## [Work request]
Could you return every record below without changing a word?

Given information section start

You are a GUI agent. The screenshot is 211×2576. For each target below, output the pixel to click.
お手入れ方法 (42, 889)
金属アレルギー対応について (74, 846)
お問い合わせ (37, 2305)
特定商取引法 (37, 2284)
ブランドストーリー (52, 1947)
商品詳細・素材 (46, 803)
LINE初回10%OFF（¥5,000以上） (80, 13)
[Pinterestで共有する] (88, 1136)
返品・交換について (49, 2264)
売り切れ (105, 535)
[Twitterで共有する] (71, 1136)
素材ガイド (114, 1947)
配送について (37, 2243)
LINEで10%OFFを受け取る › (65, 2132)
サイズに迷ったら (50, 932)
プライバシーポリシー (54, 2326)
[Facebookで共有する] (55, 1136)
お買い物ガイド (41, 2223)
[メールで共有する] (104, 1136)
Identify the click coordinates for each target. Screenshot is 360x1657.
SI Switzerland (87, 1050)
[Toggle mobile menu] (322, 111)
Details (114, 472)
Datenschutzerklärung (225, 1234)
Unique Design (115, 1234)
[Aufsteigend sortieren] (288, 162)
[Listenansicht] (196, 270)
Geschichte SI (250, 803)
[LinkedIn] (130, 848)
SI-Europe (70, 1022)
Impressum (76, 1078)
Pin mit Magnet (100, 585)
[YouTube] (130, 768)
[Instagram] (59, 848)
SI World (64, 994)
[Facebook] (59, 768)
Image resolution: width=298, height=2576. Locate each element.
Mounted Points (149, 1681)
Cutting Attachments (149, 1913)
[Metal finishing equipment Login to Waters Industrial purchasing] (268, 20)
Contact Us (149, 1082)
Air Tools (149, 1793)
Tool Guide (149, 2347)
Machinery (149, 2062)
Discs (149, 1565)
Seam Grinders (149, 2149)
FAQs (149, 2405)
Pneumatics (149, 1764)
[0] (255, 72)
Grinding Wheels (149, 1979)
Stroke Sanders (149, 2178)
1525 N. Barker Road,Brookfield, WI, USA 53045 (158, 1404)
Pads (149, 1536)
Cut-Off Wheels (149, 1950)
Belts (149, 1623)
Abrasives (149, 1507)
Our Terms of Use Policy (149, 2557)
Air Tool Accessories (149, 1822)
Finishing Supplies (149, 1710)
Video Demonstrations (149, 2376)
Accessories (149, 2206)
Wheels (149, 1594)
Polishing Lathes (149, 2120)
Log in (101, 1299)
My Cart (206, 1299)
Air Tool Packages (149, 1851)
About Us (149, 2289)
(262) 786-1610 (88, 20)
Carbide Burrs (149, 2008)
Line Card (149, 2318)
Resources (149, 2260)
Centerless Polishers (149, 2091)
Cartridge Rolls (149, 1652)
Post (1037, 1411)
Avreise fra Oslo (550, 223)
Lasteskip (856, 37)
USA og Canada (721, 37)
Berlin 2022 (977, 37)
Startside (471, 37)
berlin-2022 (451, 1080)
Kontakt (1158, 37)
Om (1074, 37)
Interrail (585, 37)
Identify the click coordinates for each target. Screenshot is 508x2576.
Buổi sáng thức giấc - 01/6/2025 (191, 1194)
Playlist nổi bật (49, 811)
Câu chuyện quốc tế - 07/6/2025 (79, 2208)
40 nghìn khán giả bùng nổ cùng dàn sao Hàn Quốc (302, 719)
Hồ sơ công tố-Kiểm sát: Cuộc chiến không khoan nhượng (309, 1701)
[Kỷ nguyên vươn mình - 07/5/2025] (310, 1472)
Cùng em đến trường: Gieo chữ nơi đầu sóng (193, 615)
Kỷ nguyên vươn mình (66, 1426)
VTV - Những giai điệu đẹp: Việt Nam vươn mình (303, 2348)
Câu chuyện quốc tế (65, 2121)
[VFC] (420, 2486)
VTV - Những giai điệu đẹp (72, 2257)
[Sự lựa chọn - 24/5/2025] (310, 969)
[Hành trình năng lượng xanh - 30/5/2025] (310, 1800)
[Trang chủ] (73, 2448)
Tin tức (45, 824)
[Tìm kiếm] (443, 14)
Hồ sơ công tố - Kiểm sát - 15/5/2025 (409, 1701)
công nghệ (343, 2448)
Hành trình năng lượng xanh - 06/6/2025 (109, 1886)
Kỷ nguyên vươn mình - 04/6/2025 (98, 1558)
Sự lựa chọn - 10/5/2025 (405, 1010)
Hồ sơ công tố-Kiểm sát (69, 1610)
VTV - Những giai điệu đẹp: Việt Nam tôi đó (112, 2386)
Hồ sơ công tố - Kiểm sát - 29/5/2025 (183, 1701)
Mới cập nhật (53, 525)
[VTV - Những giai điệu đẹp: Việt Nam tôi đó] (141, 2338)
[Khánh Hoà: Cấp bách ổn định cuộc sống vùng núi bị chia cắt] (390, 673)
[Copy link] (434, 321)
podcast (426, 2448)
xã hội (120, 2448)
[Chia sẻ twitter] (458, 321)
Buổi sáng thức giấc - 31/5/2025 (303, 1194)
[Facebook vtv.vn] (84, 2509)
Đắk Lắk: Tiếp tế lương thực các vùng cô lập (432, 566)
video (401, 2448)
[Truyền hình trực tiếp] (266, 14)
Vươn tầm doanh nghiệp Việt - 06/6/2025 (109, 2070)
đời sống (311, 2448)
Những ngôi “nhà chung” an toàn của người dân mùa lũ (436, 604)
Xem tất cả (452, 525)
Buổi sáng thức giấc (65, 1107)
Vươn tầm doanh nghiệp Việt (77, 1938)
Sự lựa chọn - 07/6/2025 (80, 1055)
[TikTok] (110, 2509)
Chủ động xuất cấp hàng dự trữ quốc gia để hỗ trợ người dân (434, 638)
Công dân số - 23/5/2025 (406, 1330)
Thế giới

Given information section end

## [Task answer]
You are a GUI agent. The screenshot is 211×2576. For each target below, output the pixel to click.
お手入れ方法 (42, 889)
金属アレルギー対応について (74, 846)
お問い合わせ (37, 2305)
特定商取引法 (37, 2284)
ブランドストーリー (52, 1947)
商品詳細・素材 (46, 803)
LINE初回10%OFF（¥5,000以上） (80, 13)
[Pinterestで共有する] (88, 1136)
返品・交換について (49, 2264)
売り切れ (105, 535)
[Twitterで共有する] (71, 1136)
素材ガイド (114, 1947)
配送について (37, 2243)
LINEで10%OFFを受け取る › (65, 2132)
サイズに迷ったら (50, 932)
プライバシーポリシー (54, 2326)
[Facebookで共有する] (55, 1136)
お買い物ガイド (41, 2223)
[メールで共有する] (104, 1136)
Identify the click coordinates for each target. Screenshot is 360x1657.
SI Switzerland (87, 1050)
[Toggle mobile menu] (322, 111)
Details (114, 472)
Datenschutzerklärung (225, 1234)
Unique Design (115, 1234)
[Aufsteigend sortieren] (288, 162)
[Listenansicht] (196, 270)
Geschichte SI (250, 803)
[LinkedIn] (130, 848)
SI-Europe (70, 1022)
Impressum (76, 1078)
Pin mit Magnet (100, 585)
[YouTube] (130, 768)
[Instagram] (59, 848)
SI World (64, 994)
[Facebook] (59, 768)
Image resolution: width=298, height=2576. Locate each element.
Mounted Points (149, 1681)
Cutting Attachments (149, 1913)
[Metal finishing equipment Login to Waters Industrial purchasing] (268, 20)
Contact Us (149, 1082)
Air Tools (149, 1793)
Tool Guide (149, 2347)
Machinery (149, 2062)
Discs (149, 1565)
Seam Grinders (149, 2149)
FAQs (149, 2405)
Pneumatics (149, 1764)
[0] (255, 72)
Grinding Wheels (149, 1979)
Stroke Sanders (149, 2178)
1525 N. Barker Road,Brookfield, WI, USA 53045 (158, 1404)
Pads (149, 1536)
Cut-Off Wheels (149, 1950)
Belts (149, 1623)
Abrasives (149, 1507)
Our Terms of Use Policy (149, 2557)
Air Tool Accessories (149, 1822)
Finishing Supplies (149, 1710)
Video Demonstrations (149, 2376)
Accessories (149, 2206)
Wheels (149, 1594)
Polishing Lathes (149, 2120)
Log in (101, 1299)
My Cart (206, 1299)
Air Tool Packages (149, 1851)
About Us (149, 2289)
(262) 786-1610 (88, 20)
Carbide Burrs (149, 2008)
Line Card (149, 2318)
Resources (149, 2260)
Centerless Polishers (149, 2091)
Cartridge Rolls (149, 1652)
Post (1037, 1411)
Avreise fra Oslo (550, 223)
Lasteskip (856, 37)
USA og Canada (721, 37)
Berlin 2022 (977, 37)
Startside (471, 37)
berlin-2022 (451, 1080)
Kontakt (1158, 37)
Om (1074, 37)
Interrail (585, 37)
Identify the click coordinates for each target. Screenshot is 508x2576.
Buổi sáng thức giấc - 01/6/2025 (191, 1194)
Playlist nổi bật (49, 811)
Câu chuyện quốc tế - 07/6/2025 (79, 2208)
40 nghìn khán giả bùng nổ cùng dàn sao Hàn Quốc (302, 719)
Hồ sơ công tố-Kiểm sát: Cuộc chiến không khoan nhượng (309, 1701)
[Kỷ nguyên vươn mình - 07/5/2025] (310, 1472)
Cùng em đến trường: Gieo chữ nơi đầu sóng (193, 615)
Kỷ nguyên vươn mình (66, 1426)
VTV - Những giai điệu đẹp: Việt Nam vươn mình (303, 2348)
Câu chuyện quốc tế (65, 2121)
[VFC] (420, 2486)
VTV - Những giai điệu đẹp (72, 2257)
[Sự lựa chọn - 24/5/2025] (310, 969)
[Hành trình năng lượng xanh - 30/5/2025] (310, 1800)
[Trang chủ] (73, 2448)
Tin tức (45, 824)
[Tìm kiếm] (443, 14)
Hồ sơ công tố - Kiểm sát - 15/5/2025 (409, 1701)
công nghệ (343, 2448)
Hành trình năng lượng xanh - 06/6/2025 (109, 1886)
Kỷ nguyên vươn mình - 04/6/2025 (98, 1558)
Sự lựa chọn - 10/5/2025 (405, 1010)
Hồ sơ công tố-Kiểm sát (69, 1610)
VTV - Những giai điệu đẹp: Việt Nam tôi đó (112, 2386)
Hồ sơ công tố - Kiểm sát - 29/5/2025 (183, 1701)
Mới cập nhật (53, 525)
[VTV - Những giai điệu đẹp: Việt Nam tôi đó] (141, 2338)
[Khánh Hoà: Cấp bách ổn định cuộc sống vùng núi bị chia cắt] (390, 673)
[Copy link] (434, 321)
podcast (426, 2448)
xã hội (120, 2448)
[Chia sẻ twitter] (458, 321)
Buổi sáng thức giấc - 31/5/2025 (303, 1194)
[Facebook vtv.vn] (84, 2509)
Đắk Lắk: Tiếp tế lương thực các vùng cô lập (432, 566)
video (401, 2448)
[Truyền hình trực tiếp] (266, 14)
Vươn tầm doanh nghiệp Việt - 06/6/2025 (109, 2070)
đời sống (311, 2448)
Những ngôi “nhà chung” an toàn của người dân mùa lũ (436, 604)
Xem tất cả (452, 525)
Buổi sáng thức giấc (65, 1107)
Vươn tầm doanh nghiệp Việt (77, 1938)
Sự lựa chọn - 07/6/2025 (80, 1055)
[TikTok] (110, 2509)
Chủ động xuất cấp hàng dự trữ quốc gia để hỗ trợ người dân (434, 638)
Công dân số - 23/5/2025 (406, 1330)
Thế giới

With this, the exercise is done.